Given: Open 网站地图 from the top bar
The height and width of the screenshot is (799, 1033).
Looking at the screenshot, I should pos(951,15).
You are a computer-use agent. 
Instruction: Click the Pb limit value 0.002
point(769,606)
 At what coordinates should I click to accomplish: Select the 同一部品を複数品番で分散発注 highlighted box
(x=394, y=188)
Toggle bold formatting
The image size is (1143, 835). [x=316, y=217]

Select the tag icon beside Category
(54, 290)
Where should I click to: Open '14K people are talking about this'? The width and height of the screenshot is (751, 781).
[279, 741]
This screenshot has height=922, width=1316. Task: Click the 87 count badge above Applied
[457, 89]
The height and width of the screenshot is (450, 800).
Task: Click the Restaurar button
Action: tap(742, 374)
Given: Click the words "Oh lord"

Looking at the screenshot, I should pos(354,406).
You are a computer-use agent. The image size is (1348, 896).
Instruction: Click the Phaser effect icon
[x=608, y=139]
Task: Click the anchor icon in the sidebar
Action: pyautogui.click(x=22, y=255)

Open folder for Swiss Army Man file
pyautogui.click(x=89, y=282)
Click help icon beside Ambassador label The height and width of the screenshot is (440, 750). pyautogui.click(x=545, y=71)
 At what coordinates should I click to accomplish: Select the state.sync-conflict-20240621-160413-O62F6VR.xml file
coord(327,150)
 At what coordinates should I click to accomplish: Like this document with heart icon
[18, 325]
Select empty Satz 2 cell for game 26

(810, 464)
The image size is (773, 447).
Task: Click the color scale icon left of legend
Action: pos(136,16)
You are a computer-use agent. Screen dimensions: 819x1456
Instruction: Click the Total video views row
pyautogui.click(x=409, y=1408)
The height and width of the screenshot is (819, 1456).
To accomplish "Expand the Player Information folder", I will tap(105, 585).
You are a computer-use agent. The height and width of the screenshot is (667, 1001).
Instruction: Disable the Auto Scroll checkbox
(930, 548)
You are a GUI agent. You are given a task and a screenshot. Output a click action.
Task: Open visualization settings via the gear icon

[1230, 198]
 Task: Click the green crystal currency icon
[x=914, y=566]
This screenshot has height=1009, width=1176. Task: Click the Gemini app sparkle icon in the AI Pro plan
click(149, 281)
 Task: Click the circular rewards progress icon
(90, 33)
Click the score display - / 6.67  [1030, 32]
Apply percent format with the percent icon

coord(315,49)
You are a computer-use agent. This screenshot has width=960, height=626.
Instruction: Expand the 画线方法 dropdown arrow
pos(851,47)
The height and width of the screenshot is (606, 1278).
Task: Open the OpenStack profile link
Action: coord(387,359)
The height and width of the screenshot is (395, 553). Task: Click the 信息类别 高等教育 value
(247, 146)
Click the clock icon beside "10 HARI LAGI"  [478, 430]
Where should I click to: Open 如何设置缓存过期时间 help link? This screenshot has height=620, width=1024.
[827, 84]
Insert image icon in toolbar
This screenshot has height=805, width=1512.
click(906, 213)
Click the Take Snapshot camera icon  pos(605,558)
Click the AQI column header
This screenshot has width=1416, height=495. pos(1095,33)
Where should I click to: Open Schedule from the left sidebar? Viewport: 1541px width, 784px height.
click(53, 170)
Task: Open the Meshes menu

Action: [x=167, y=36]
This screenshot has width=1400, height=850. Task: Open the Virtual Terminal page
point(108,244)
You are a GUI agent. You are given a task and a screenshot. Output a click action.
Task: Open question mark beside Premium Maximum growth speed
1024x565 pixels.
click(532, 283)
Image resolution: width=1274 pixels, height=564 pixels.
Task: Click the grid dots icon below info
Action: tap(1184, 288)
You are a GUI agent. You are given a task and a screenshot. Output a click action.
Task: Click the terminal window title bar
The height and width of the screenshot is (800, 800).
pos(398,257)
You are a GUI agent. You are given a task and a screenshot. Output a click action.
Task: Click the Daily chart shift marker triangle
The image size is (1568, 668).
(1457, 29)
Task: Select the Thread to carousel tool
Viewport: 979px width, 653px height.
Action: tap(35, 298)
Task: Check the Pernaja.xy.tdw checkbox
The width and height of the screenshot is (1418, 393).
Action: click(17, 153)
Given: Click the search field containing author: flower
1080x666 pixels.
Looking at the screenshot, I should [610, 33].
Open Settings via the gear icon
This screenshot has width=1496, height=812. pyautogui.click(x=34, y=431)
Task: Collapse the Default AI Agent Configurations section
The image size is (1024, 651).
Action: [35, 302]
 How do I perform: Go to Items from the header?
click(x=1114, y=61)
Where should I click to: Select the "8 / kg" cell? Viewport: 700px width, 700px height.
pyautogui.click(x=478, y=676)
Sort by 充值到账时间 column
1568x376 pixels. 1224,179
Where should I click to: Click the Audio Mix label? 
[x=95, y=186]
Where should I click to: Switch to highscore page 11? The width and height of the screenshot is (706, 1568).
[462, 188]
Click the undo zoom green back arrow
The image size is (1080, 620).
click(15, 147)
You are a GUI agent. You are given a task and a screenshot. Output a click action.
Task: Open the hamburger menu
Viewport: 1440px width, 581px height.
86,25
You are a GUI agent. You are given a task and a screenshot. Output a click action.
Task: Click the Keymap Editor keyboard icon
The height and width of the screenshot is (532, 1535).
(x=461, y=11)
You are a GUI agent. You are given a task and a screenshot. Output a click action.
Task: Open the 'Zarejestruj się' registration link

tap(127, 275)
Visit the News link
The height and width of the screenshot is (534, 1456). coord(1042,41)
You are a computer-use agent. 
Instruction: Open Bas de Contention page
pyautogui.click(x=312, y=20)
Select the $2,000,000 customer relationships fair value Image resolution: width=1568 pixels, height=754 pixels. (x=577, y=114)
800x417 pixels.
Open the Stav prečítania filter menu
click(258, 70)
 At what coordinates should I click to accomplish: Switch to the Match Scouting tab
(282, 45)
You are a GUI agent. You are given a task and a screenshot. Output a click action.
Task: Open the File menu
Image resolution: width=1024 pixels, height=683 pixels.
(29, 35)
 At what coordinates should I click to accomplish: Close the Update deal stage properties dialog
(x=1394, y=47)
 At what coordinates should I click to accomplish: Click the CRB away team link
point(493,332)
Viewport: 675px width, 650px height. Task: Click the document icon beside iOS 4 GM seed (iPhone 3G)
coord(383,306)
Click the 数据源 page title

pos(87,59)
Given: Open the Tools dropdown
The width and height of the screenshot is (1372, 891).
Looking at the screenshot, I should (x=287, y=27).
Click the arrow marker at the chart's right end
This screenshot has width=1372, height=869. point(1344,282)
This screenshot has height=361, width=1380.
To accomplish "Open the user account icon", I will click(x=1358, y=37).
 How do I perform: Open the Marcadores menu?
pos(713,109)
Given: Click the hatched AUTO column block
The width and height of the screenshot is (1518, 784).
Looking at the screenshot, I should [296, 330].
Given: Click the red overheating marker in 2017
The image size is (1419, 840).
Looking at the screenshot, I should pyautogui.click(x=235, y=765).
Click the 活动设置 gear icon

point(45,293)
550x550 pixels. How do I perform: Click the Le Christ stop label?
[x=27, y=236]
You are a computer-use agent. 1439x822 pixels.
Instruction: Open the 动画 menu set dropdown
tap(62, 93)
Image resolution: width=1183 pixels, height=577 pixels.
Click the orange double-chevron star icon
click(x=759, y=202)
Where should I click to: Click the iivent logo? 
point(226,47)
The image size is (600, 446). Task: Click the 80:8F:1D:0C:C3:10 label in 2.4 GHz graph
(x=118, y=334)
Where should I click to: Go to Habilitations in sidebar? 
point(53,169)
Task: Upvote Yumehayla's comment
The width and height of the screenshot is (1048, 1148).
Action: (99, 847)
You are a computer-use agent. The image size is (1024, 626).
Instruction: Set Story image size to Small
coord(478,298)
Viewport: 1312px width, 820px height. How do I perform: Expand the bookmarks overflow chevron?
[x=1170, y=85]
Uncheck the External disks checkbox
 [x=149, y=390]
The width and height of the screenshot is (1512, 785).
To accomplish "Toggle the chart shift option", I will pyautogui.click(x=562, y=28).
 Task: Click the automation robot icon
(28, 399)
________
» Instructions to follow
Convert the data, from its first line up to and including the line with "point(769,606)", into a numbered list, leaving out any blank lines.

» Answer for the task
1. Given: Open 网站地图 from the top bar
2. The height and width of the screenshot is (799, 1033).
3. Looking at the screenshot, I should pos(951,15).
4. You are a computer-use agent. 
5. Instruction: Click the Pb limit value 0.002
6. point(769,606)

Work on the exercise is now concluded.